■ **SHORT TASK 1**: In the rows, rewrite the lines beginning at the one that contains "Play product video" and ending after the one that contains "Image resolution: width=627", replacing "triangle" with "arrow" and leaving everything else unchanged. Omit the pictures from your answer.

Nanoparticle Sintering Model: Simulation and Calibration Against Experimental Data

[+] Author and Article Information
Obehi G. Dibua

Department of Mechanical Engineering,
University of Texas at Austin,
Austin, TX 78712
e-mail: ogodibua@utexas.edu

Anil Yuksel

Department of Mechanical Engineering,
University of Texas at Austin,
Austin, TX 78712
e-mail: anil.yuksel@utexas.edu

Nilabh K. Roy

Department of Mechanical Engineering,
University of Texas at Austin,
Austin, TX 78712
e-mail: nilabh.roy@utexas.edu

Chee S. Foong

NXP Semiconductors,
Austin, TX 78735
e-mail: cs.foong@nxp.com

Michael Cullinan

Department of Mechanical Engineering,
University of Texas at Austin,
Austin, TX 78712
e-mail: michael.cullinan@austin.utexas.edu

Contributed by the Manufacturing Engineering Division of ASME for publication in the JOURNAL OF MICRO-AND NANO-MANUFACTURING. Manuscript received June 7, 2018; final manuscript received September 24, 2018; published online November 19, 2018. Assoc. Editor: Marriner Merrill.

■ **SHORT TASK 2**: According to the article information, on what date was the manuscript first received?

■ **MATERIAL FOR THIS EXERCISE**:
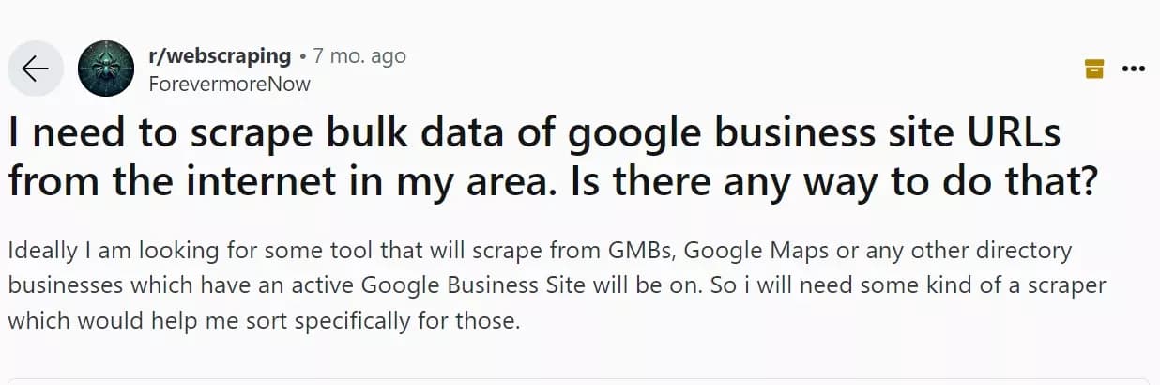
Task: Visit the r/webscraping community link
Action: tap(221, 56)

---

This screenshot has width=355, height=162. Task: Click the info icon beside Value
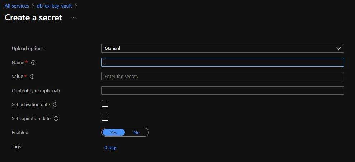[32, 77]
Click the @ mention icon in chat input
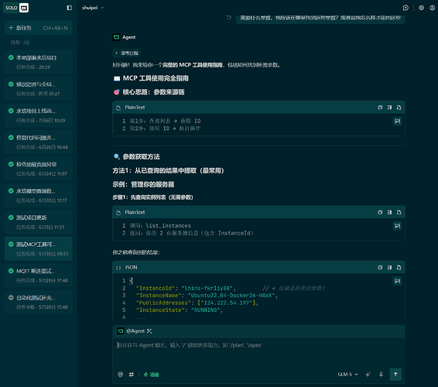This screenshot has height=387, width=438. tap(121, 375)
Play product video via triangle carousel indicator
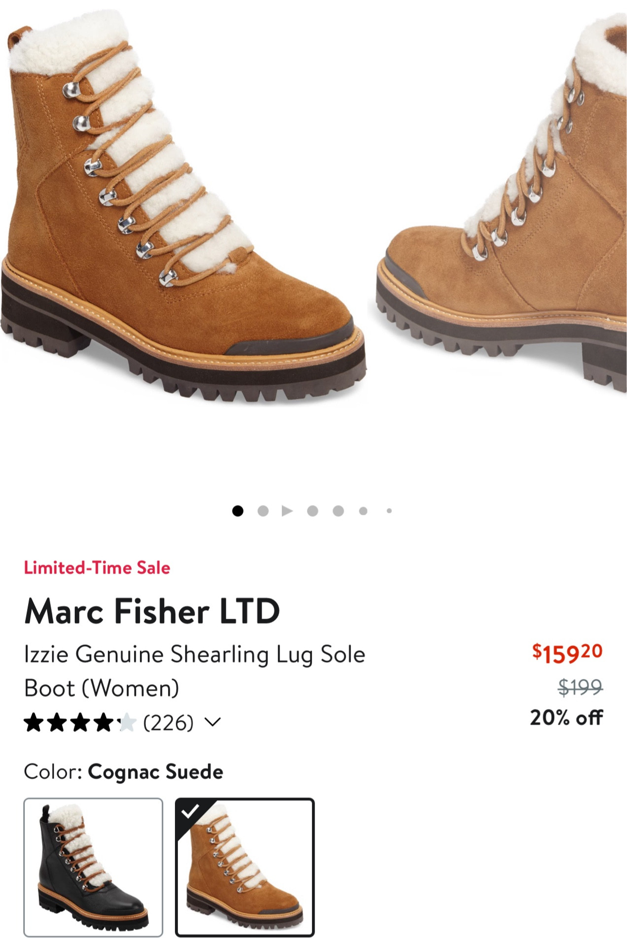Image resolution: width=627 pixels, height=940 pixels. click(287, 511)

■ **COMPLETE RESPONSE 1**:
Play product video via arrow carousel indicator
Image resolution: width=627 pixels, height=940 pixels. click(287, 511)

■ **COMPLETE RESPONSE 2**: June 7, 2018